**Lesetext**
....

Bemerkenswert fand ich dann noch, dass alle deutschen Biobauern in dem Film mit mehr oder weniger großen, Diesel betriebenen Landmaschinen gearbeitet haben. Das finde ich soweit in Ordnung, nur hätte ich hier auch eine Doku über die Amish mit ihren Pferdegespannen und ihren, wie mir kürzlich ein deutscher Landwirtschaftmeister gesagt hat, auch ökonomisch sehr gesunden Höfen eingefügt, denn das Vorbild der Amish dürfte letztlich, anders als die deutschen Biobauern mit ihren Diesel getrieben Traktoren, wirklich eine Zukunft haben .  Der amerikanische Autor J.H. Kunstler, der sich sehr gut mit den Problemen unserer Zeit auseinandergesetzt hat, hat nach seinem Sachbuch The Long Emergency: Surviving the Converging Catastrophes of the Twenty-first Century [7] in seinen Romanen der World Made by Hand [8] -Reihe die Zukunft im nachindustriellen, nachfossilen Zeitalter im Nordwesten der USA so geschildert, dass dort ganz selbstverständlich die Landwirte keine Traktoren und Mähdrescher mehr haben, sondern nur noch Pferde- und Maultiergespanne, und jede Menge ehemalige Computerspezialisten, Büroangestellte  usw. die nun als Tagelöhner bei den Landwirten und teilweise auch faktisch als leibeigene Landarbeiter bei Großgrundbesitzern ihren Lebensunterhalt verdienen.  Im letzten Roman der Reihe kann die Hauptperson sich nur mit brutaler Gewalt im letzten Moment einer Zukunft als Arbeitssklave entziehen. Kunstlers Sichtweise auf die Zukunft erscheint mir grundsätzlich ziemlich realistisch und vernünftig, auch wenn die Zukunft in Europa meines Erachtens aus geopolitischen Gründen wesentlich weniger idyllisch werden dürfte Kunstler sie in seinen  Romanen für den Nordwesten der USA beschreibt.

....

**Bereitgestellte Daten**
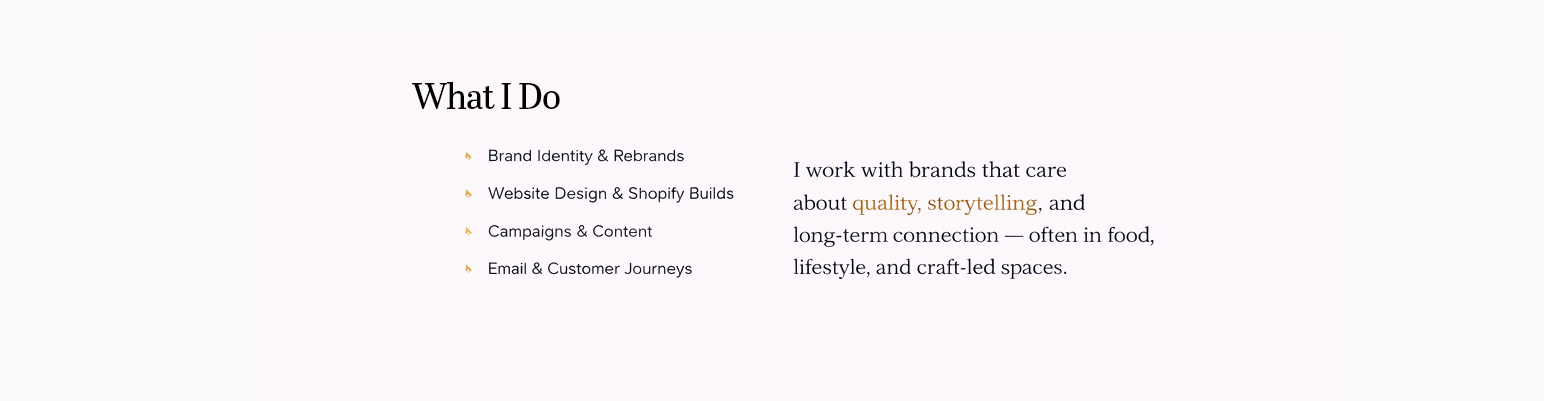Select the "Website Design & Shopify Builds" item
The height and width of the screenshot is (401, 1544).
point(610,193)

....

**Aufgaben**
(1) Womit arbeiten laut dem Lesetext über Biobauern und Kunstlers Zukunftsromane die Landwirte in der Reihe World Made by Hand statt mit Traktoren und Mähdreschern?
(2) Führe den Lesetext über Biobauern und Kunstlers Zukunftsromane nach seinem letzten Satz fort.

**Antworten**
(1) Mit Pferde- und Maultiergespannen.

(2)
Die Macher des Films 10 Milliarden – Wie werden wir alle satt? [2] haben nach Lösungsmöglichkeiten gesucht und ich habe dabei auch einige interessante Ansätze gesehen, die aber für mich kaum neu waren.  Meines Erachtens hätte der Film  insbesondere auch Interviews mit John Jeavons, Mark Shepard und Allan Savory bringen und dazu deren praktische Beispiele dokumentieren sollen. Siehe dazu insbesondere auch meine Beiträge Weltweite Verschlechterung der Bodenqualität [9]Unsichtbare Nutzflächen [10], Restaurierende Landwirtschaft [11], Das Keyline-Konzept [12], Überleben in der Eifel [13]  usw..

Die Diskussion nach dem Film fand ich vor diesem Hintergrund gespenstisch. Als ich versucht habe darauf hinzuweisen, dass vor allem auch die hochindustrialisierten westlichen Industriestaaten möglicherweise schon relativ kurzfristig durch ihre totale Abhängigkeit vom Funktionieren ihrer technischen und wirtschaftlichen Infrastruktur an extremem Nahrungsmittelmangel zugrunde gehen könnten,  ist das eher auf Unverständnis gestoßen. Eine ältere Frau meinte sogar “das gehöre doch nicht zum Thema”.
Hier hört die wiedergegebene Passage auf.